Best Food to Taste in Mexico City
Mexico City, or recently renamed CDMX, is the largest metropolitan area in the western hemisphere and is well known for its ancient history that mix modernity and heritage. The city has become one of the trendiest and cosmopolitan spots to visit in the last decade.
Considered the oldest capital city in the Americas, it was built on an island of Lake of Texcoco back in 1325. It has preserved its magic and authenticity in conjunction with the Spanish colony influence, creating a unique culture full of options to discover.
Let’s begin the day with a traditional Mexican breakfast at El Cardenal. Visit one of the five locations in Mexico City and make sure to book a table in advance; Sundays can be very busy, especially in the restaurants located downtown. Don’t miss the famous Concha con Nata, a sweet bread filled with homemade creamy butterfat or “nata,” while you dunk it in hot chocolate prepared at your table. Also, try the scrambled eggs covered with a hot red sauce that was ground in a stone mortar, just like you will find it in small pueblitos around CDMX.
After breakfast, take a walk downtown to visit the Zocalo, the Metropolitan Cathedral, and Templo Mayor, hulking stone ruins that once marked a centerpiece of ancient Capital Aztec. You will have time for a bite or “antojito,” and at this point, you should now know that everything in Mexican cuisine is about corn and tortilla. For lunch, choose between two of my favorite places for tacos in CDMX; the first one Tacos de Canasta Los Especiales, just a block away from Zocalo on Madero Pedestrian Street. There you can get delicious steamed tacos filled with beans, potatoes, and spicy shredded beef or salsa verde pork rind for only $0.50 each. The second option is Los Cocuyos; here, you can enjoy the real street taco experience for just $0.75 each. Try the Suadero and Maciza “con todo” (with chopped coriander, onion, and spicy red sauce), and don’t forget to add some lemon juice drops to your tacos.
Lunch with Locals
Chilangos (Demonym for CDMX citizens) have lunchtime after 2 PM, and if you want to meet with locals and other tourists from around the world in one of the best well-known restaurants in downtown, then you are ready to have “La Comida” at Azul Histórico. This open-air restaurant located in an XXVII Century building offers a variety of traditional Mexican food from all around the states and corners of the country, served with contemporary touches. Lunch is always better with margaritas, so indulge yourself with a Tamarindo or Cucumber Margarita, and don’t forget to taste Panuchos, a regional plate from Yucatan Peninsula made with Cochinita Pibil and accompanied with spicy roasted habanero sauce. If you feel adventurous, go to the first level of the building for Mezcal Madrecuixe at La Botica; try the perfect pairing with slices of fresh orange and sal de gusano (agave worm salt), a spicy, smoky condiment essential when drinking mezcal.
Last but not Least
Immerse yourself in the heart of Coyocan, a popular southern neighborhood of the city known for Frida Kahlo’s emblematic house. Here you can get an overview of the rich culinary heritage by visiting the Local Food Market; the golden rule is to taste the flavorful Pozole Rojo, a pre-Hispanic stew with pork and hominy kernels that is popular within Mexican families on special celebrations.

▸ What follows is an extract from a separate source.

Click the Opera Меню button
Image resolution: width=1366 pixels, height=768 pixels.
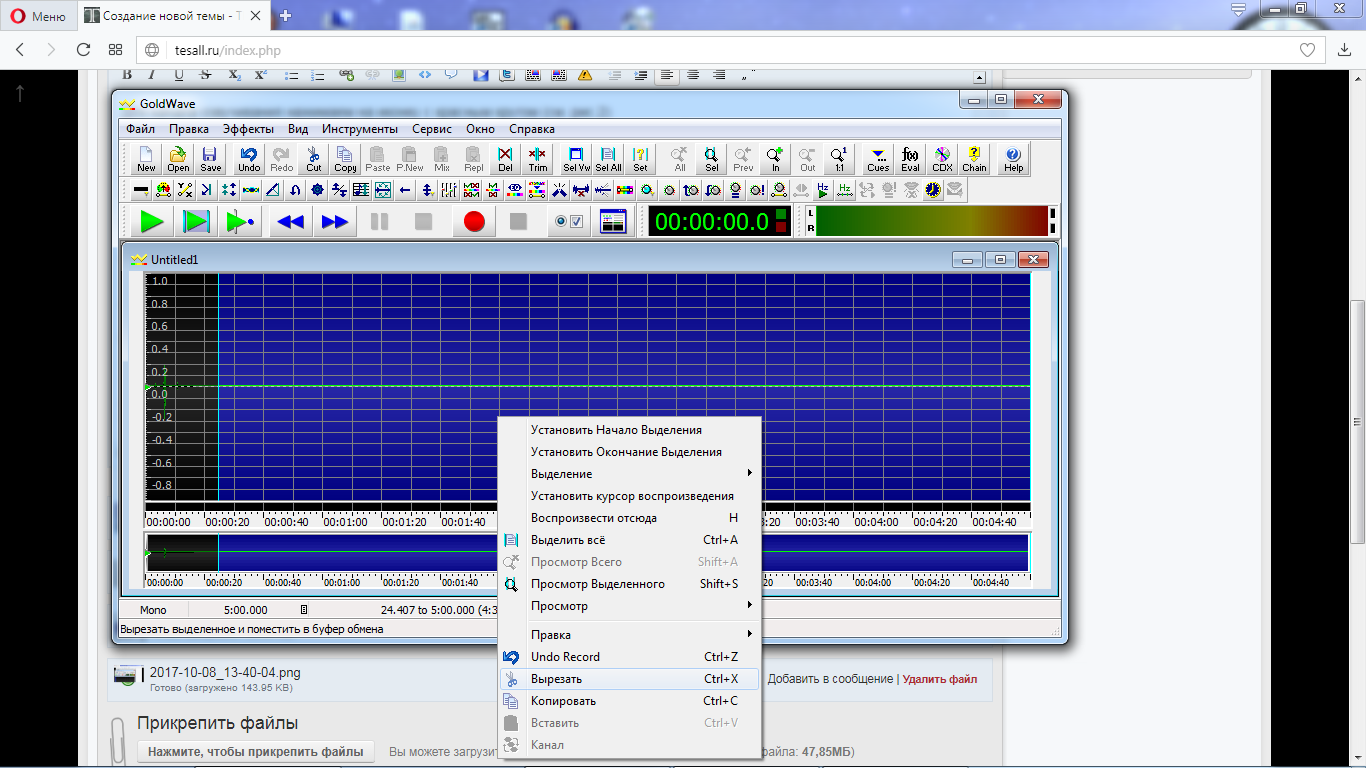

If you have time to visit other neighborhoods of CDMX, take the Turibus to Polanco, an upscale and community, famed for its luxury stores and nightlife, that gives you another great foodie selection with Porfirio’s Restaurant. The showbiz is in the presentation; as an example, churros and ice cream are served in a miniature model of a churro cart. You don’t want to miss this experience!